Why? John had been working with (St.) Teresa of Avila to reform the Carmelite Order of priests, friars, and sisters because their lifestyle had become more social than spiritual, and too comfortable. John and Teresa wanted to return the Order to its roots of prayer, contemplation, silence, study, simpler clothing, and poverty. The Carmelites had broken into two warring groups, one for the reforms and one bitterly against the changes. Now John's own spiritual brothers in the Order, angered by the changes, had violently captured him to forcibly keep him from continuing his work.
John's imprisonment continued for nine months. His one robe rotted off his unwashed body.

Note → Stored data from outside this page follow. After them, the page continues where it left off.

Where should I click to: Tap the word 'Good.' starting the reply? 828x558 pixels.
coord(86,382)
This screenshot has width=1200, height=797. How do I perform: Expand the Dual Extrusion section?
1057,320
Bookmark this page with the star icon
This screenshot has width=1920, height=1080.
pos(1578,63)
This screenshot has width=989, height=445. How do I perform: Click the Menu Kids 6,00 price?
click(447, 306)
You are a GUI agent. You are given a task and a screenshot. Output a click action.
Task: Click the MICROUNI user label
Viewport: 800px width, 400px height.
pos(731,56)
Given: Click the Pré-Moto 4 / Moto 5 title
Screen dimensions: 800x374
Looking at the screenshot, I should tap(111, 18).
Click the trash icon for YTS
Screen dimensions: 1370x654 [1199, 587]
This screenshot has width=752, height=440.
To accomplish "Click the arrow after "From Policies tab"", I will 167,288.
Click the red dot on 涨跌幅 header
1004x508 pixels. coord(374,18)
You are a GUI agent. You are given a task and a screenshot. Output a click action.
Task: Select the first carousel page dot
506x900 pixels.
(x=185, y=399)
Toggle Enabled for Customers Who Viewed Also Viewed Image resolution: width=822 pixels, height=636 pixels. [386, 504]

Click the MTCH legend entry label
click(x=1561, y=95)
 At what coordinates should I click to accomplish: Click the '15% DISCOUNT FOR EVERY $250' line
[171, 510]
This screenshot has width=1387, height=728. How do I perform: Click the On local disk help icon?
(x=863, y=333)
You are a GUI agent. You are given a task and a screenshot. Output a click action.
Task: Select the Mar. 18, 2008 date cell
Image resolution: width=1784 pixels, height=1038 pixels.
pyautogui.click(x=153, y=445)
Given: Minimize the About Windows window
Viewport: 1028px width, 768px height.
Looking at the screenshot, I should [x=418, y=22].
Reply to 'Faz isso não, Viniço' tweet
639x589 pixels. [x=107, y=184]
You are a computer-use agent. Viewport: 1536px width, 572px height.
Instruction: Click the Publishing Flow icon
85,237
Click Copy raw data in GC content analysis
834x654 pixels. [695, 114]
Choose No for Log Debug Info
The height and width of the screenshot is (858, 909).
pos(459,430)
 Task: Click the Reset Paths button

Several times a week he was flogged in front of his brothers while they enjoyed their midday meal. He lived on a diet of bread, water, and a little fish. Day and night he sat isolated in his dark cell, illumined only by a single, small window set high in the wall above his head.
His faith in God, always so strong, so sure, was disintegrating along with his robe. Doubt infiltrated his psyche. He cried out in prayer to God, his great Beloved. God was absent, silent. Starved, isolated, John found his mind shutting down, unable to travel beyond the small four walls shutting him in. He couldn't imagine a future for himself. His youthful idealism and innocence were dead. John slowly drifted into the unrelieved darkness of abandonment and despair.
For a long while, John, the brilliant scholar, fought his doubts and despair, mentally and spiritually. Finally he realized that he could not, did not know how this would end, how he could break free of both his physical and spiritual captivity. He surrendered to this radical unknowing. He surrendered to humbly not needing to know.
Slowly, gradually, he was inundated with light, infused with Divine Love. Filled by the One Who "wounded his soul and set it on fire," he began to write his sublime poetry on scraps of paper smuggled in to him by his jailer. Finally, miraculously, he escaped his prison. He could write from the depths of his soul "In the dark night of the soul, bright flows the river of God." And, - "If a man wishes to be sure of the road he treads on, he must close his eyes and walk in the dark." He had discovered for himself that faith is "luminous darkness."
Fr. Richard Rohr says "God has to work in the soul in secret and in darkness, because if we fully knew what was happening, and what Mystery/transformation/God/grace will eventually ask of us, we would either try to take charge or stop the whole process....God has to undo our illusions secretly...when we are not watching and not in perfect control....We move forward in ways that we do not even understand and through the quiet workings of time and grace...."
John of the Cross discovered that even though he sat in the darkness of doubt and despair, a faithful God came to him to be his Light and his Love. So he could write in his lovely poem "The Living Flame of Love":
"How gently and lovingly
You wake in my heart
Where in secret You dwell alone;
And in Your sweet breathing,
Filled with good and glory,
How tenderly You swell my heart with love."